→ **Aim of the exercise**: Set out exactly, line by line, the stretch of data below that begins at the line containing "Concursos (33, 1925)" and ends at the line containing "carnaval (15, 386)", with both ends kept.

→ **Data for analysis**:
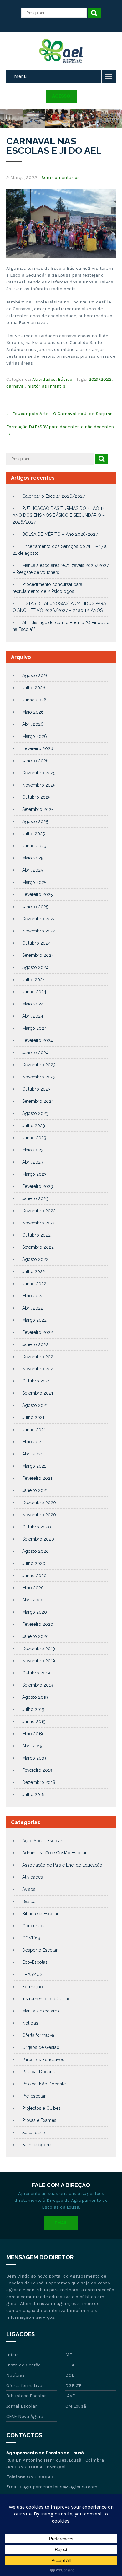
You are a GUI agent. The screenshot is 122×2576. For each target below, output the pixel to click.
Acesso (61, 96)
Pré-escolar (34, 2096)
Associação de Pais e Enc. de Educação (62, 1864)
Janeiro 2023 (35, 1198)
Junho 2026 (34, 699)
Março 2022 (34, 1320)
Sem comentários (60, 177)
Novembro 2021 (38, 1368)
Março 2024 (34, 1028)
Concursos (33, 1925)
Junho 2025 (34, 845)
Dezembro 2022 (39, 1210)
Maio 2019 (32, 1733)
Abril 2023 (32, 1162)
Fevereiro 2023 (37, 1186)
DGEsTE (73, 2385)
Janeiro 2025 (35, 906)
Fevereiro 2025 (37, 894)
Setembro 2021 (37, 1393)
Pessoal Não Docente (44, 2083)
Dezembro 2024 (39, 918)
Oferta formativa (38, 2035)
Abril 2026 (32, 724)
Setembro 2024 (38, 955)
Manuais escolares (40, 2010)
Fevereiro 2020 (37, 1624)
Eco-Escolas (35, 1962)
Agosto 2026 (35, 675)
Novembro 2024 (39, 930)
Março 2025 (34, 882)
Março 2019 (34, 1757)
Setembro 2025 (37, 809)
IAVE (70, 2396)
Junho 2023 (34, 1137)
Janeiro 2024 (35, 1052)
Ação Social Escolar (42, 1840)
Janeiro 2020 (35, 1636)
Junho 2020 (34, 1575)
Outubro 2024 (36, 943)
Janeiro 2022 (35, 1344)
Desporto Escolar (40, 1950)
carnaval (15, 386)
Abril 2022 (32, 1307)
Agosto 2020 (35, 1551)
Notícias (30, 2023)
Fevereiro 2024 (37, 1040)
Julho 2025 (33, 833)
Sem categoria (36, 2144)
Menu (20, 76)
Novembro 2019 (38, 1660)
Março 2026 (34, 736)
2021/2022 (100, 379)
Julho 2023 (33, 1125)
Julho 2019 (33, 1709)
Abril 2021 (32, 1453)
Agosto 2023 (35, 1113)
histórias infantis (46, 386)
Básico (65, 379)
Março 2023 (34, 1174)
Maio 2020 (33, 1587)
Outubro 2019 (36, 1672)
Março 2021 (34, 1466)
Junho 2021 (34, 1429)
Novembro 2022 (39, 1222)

---

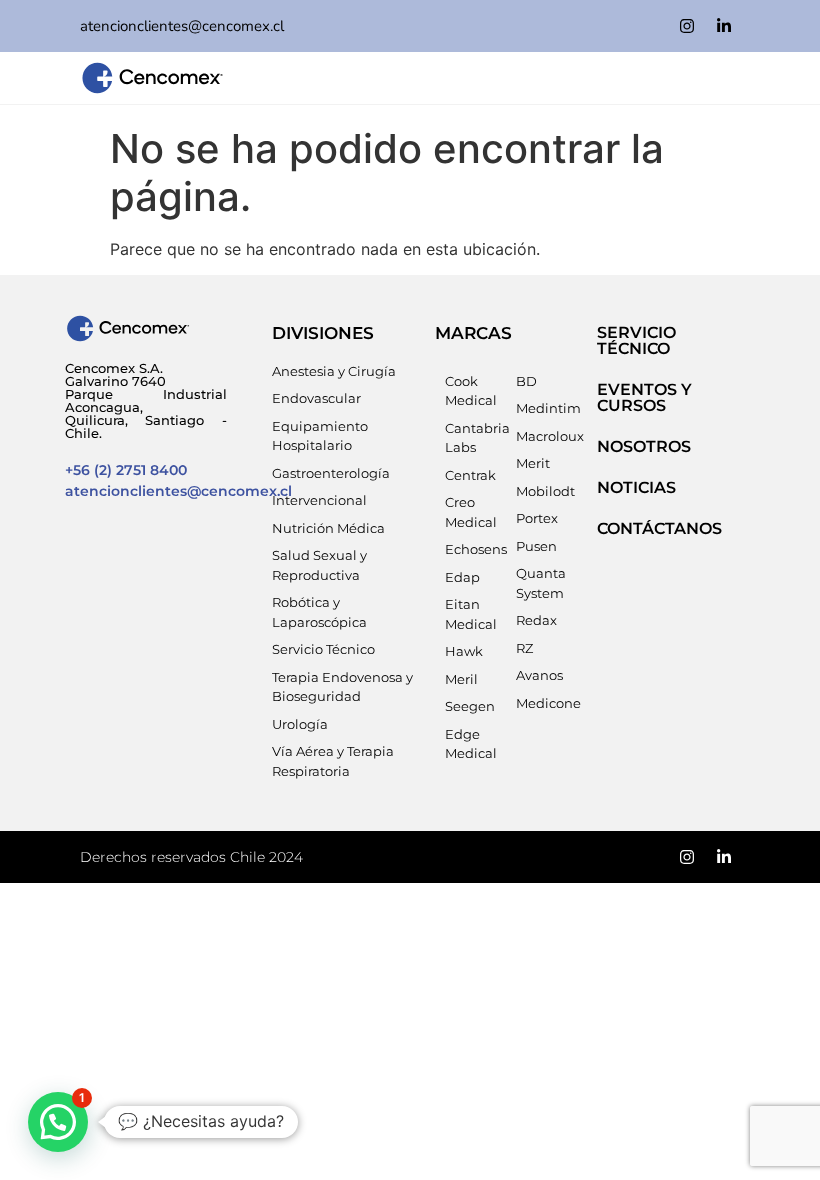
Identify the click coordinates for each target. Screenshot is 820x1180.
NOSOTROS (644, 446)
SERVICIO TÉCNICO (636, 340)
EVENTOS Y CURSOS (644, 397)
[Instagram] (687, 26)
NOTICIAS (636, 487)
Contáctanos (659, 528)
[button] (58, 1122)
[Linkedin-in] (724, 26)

--

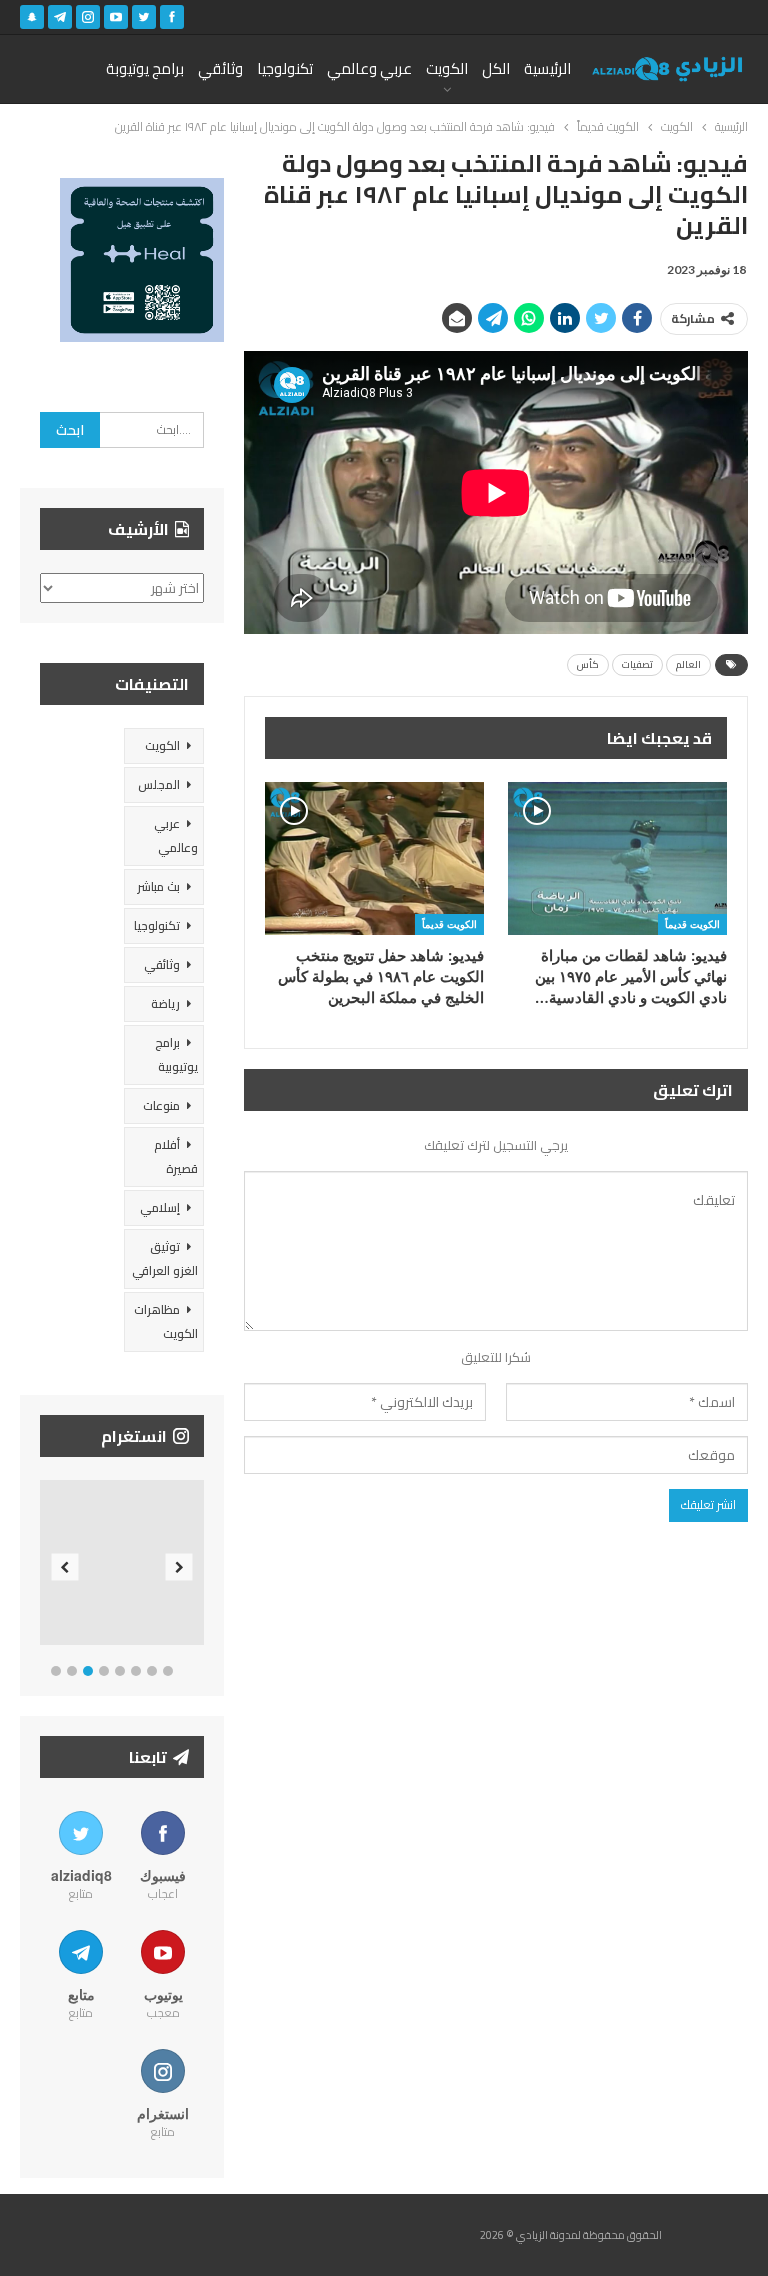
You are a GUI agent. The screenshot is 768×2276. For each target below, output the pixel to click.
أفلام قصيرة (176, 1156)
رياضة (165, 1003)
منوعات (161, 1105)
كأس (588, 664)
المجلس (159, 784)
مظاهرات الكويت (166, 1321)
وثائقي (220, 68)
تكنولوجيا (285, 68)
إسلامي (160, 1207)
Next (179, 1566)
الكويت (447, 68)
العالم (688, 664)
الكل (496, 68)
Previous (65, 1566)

→ **The answer**:
Concursos (33, 1925)
Junho 2025 (34, 845)
Dezembro 2022 (39, 1210)
Maio 2019 (32, 1733)
Abril 2023 (32, 1162)
Fevereiro 2023 (37, 1186)
DGEsTE (73, 2385)
Janeiro 2025 (35, 906)
Fevereiro 2025 (37, 894)
Setembro 2021 (37, 1393)
Pessoal Não Docente (44, 2083)
Dezembro 2024 (39, 918)
Oferta formativa (38, 2035)
Abril 2026 (32, 724)
Setembro 2024 (38, 955)
Manuais escolares (40, 2010)
Fevereiro 2020 (37, 1624)
Eco-Escolas (35, 1962)
Agosto 2026 (35, 675)
Novembro 2024 (39, 930)
Março 2025 (34, 882)
Março 2019 (34, 1757)
Setembro 2025 (37, 809)
IAVE (70, 2396)
Junho 2023 (34, 1137)
Janeiro 2024 (35, 1052)
Ação Social Escolar (42, 1840)
Janeiro 2020 (35, 1636)
Junho 2020 (34, 1575)
Outubro 2024 (36, 943)
Janeiro 2022 (35, 1344)
Desporto Escolar (40, 1950)
carnaval (15, 386)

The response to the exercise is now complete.